In Brasile il 16 marzo, dopo le restrizioni alla semilibertà e il divieto di uscire dai penitenziari, 1.375 reclusi sono riusciti a evadere da quattro prigioni dello Stato di San Paolo e circa la metà ri-catturati dalle forze di polizia due giorni dopo. In Uruguay non è chiaro se la repressione delle rivolte nel carcere di Concepción abbia provocato morti. In Cile, il 19 marzo, 200 detenuti hanno provocato disordini nel più grande carcere del paese, il complesso Santiago 1, incendiando materassi e tentando la fuga.
IL BILANCIO MONDIALE di rivolte e repressione scaturita è per il momento di 58 morti accertate tra i detenuti in tre differenti continenti in meno di venti giorni, tra il 7 e il 24 marzo.
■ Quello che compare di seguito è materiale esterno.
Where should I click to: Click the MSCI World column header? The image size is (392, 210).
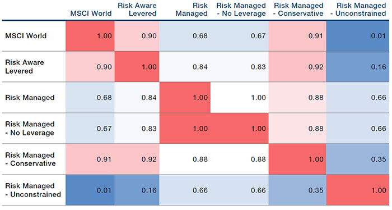point(91,13)
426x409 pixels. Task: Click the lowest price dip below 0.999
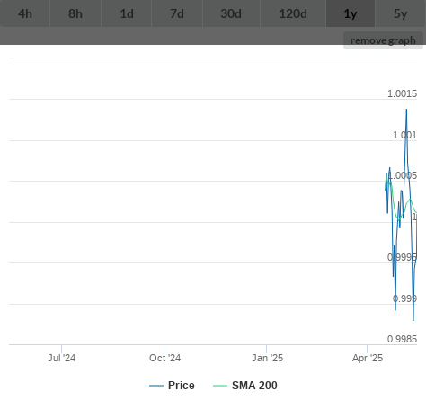pos(413,319)
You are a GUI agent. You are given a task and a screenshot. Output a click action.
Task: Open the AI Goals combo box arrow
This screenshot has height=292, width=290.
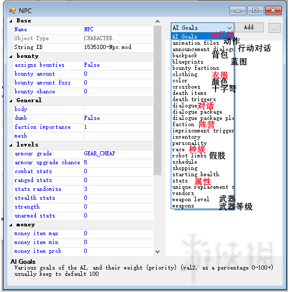[230, 28]
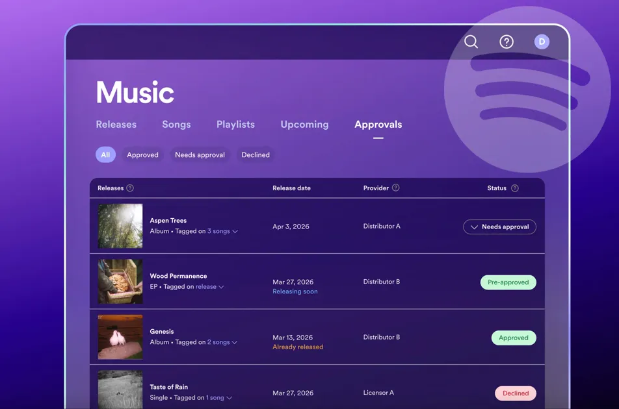The width and height of the screenshot is (619, 409).
Task: Open the Provider column help tooltip icon
Action: coord(395,188)
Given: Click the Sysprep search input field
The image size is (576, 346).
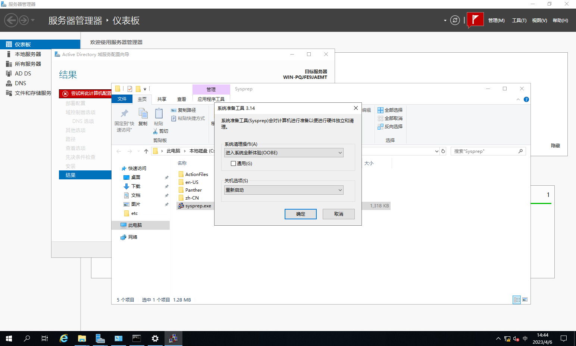Looking at the screenshot, I should coord(485,151).
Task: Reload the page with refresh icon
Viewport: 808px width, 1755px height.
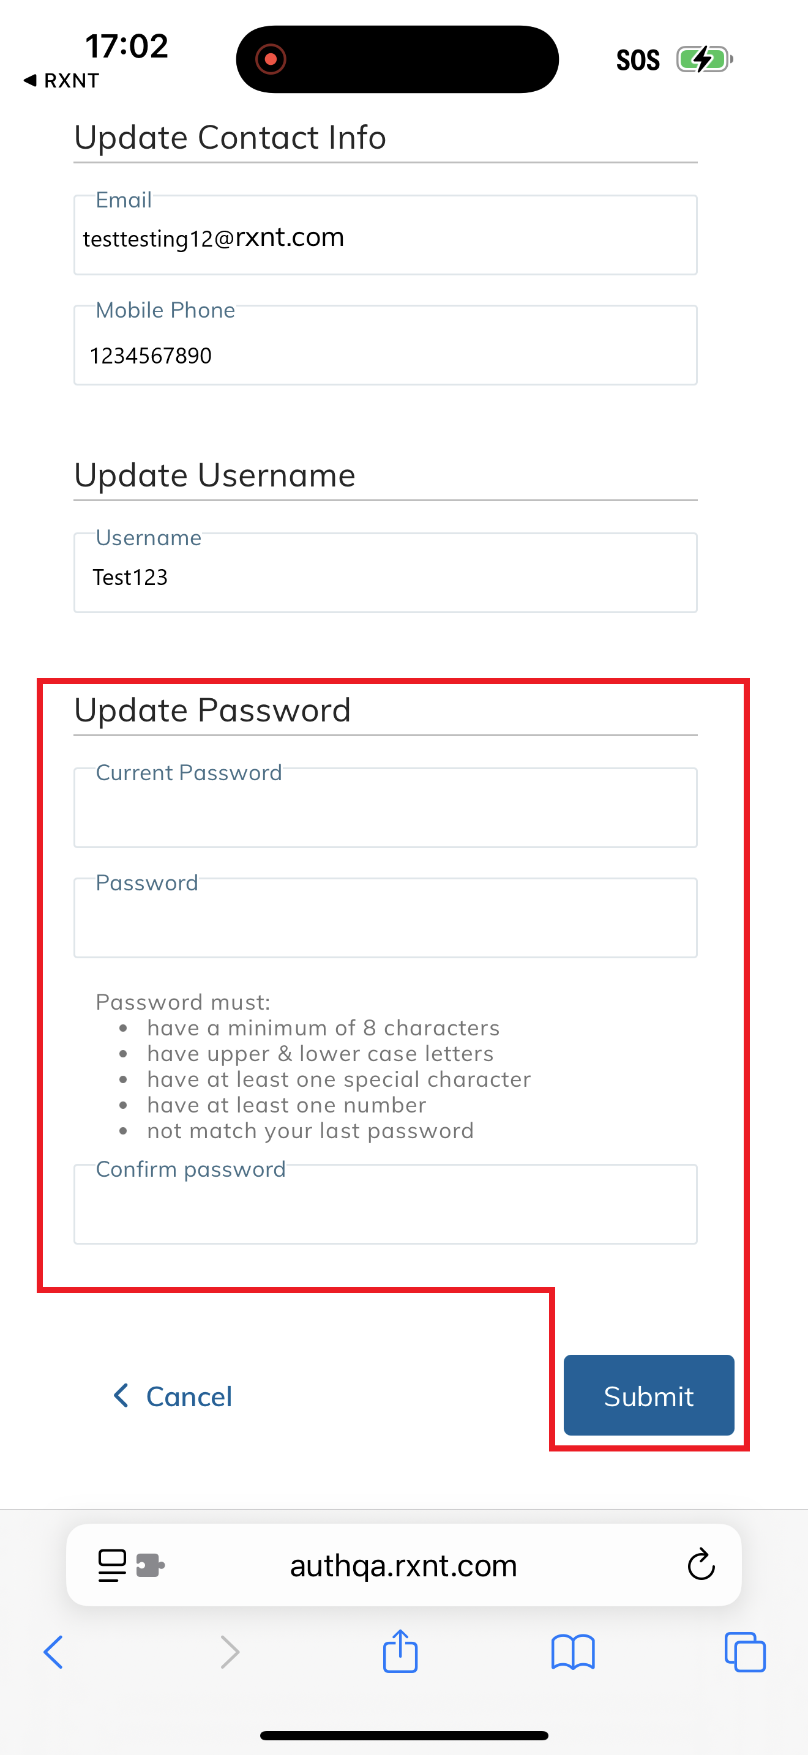Action: [x=700, y=1564]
Vista l’invisibilizzazione del problema, la tendenza delle autorità a omettere informazioni e lo scarso interesse dei media non si può escludere che il numero possa essere superiore. Il peggioramento della situazione sanitaria, la difficoltà nell’attivare reti di solidarietà «da fuori» e l’impossibilità di denunciare gli abusi nei penitenziari potrebbe generare scenari più drammatici.